彼は、構えた戦斧を手放し、自らの口から吐き出した灼熱の火炎を、己の体へと浴びせかけたのだ!
「なっ!?」
選手待機エリアで見ていた勇太たちが息をのむ。
「馬鹿な!? 自分のブレスを浴びるだと!? 死ぬぞ!?」
対峙していたライオットも、その常軌を逸した行動に驚愕の声を上げた。
だが、イグニスは燃え盛る炎の中で、苦痛に顔を歪めながらも、確かに笑っていた。炎は彼の闘気と混じり合い、やがて彼の全身に、血のように燃え盛る紅蓮の闘気を纏わせる。竜人族に伝わる、命を削る禁じ手だった。

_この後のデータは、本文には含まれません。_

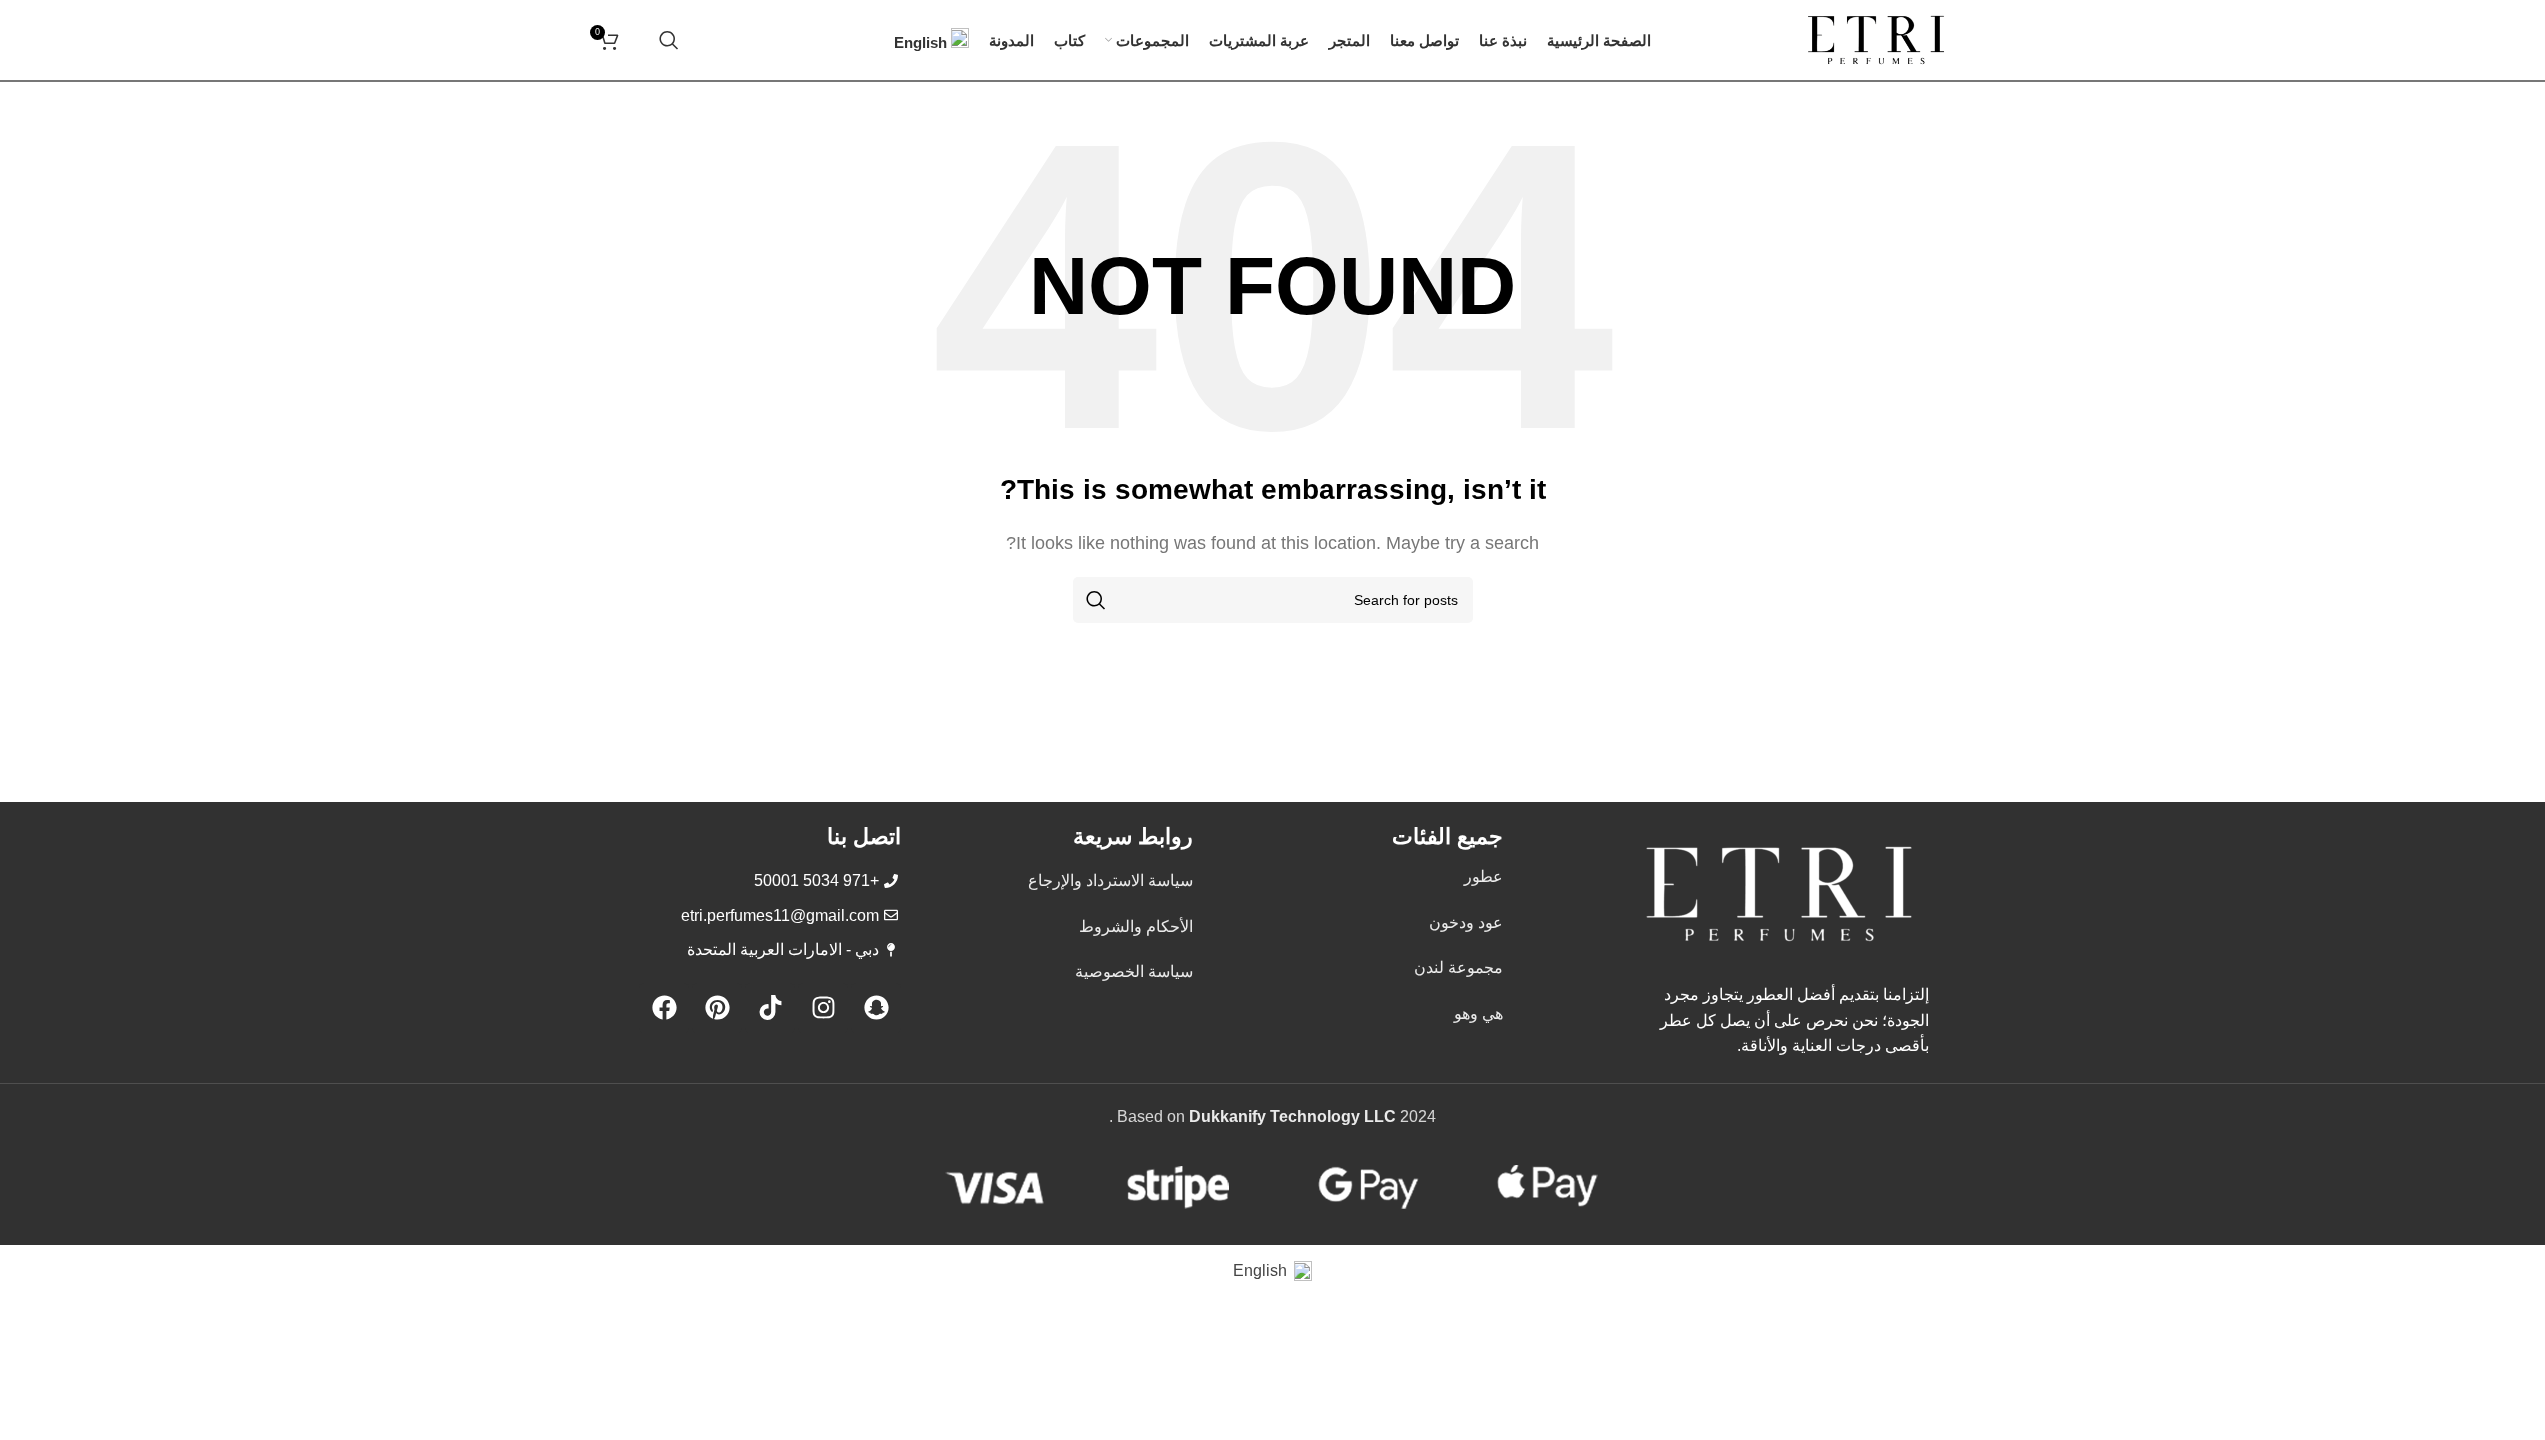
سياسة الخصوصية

「うるせぇぇぇぇ! 死ぬかどうかは、俺が決める!!」
紅蓮の闘気を纏ったイグニスは、地面に落ちていた戦斧を再び拾い上げ、その刃に炎と闘気の全てを集中させる。
「行くぜえええええ! イグニス・ブレイクッッ!!」
もはやそれは、技とは呼べないほどの、純粋な破壊の意思そのものだった。
イグニスは、紅蓮の流星となってライオットに突進し、その巨大な斬りをぶちかました。
ライオットは、その超人的な動体視力で反応し、両手剣で防御の体勢を取った。だが、命を燃やして放たれた一撃の、あまりにも圧倒的な質量と熱量を、受け止めきることはできなかった。
バギィィィンッ!という凄まじい音と共に、鉄木製の両手剣が砕け散り、ライオットの巨体は、まるで木の葉のように吹き飛ばされ、闘技場の壁に叩きつけられた。
「ぐあああっ……!」
ライオットは、短い呻き声を上げて気を失う。
闘技場は、一瞬の静寂に包まれた。そして、目の前の光景が信じられないといった様子で立ち尽くしていた審判が、震える声で叫んだ。
「し、しょ、勝者、イグニス・ドラグーーン!!」
その言葉を合図に、観客から、この日一番の大歓声が響き渡る。
紅蓮の闘気がゆっくりと消え、全身から煙を上げながらも、イグニスは天に向かって勝利の雄叫びを上げた。その姿は、まさに傷だらけの竜王のようだった。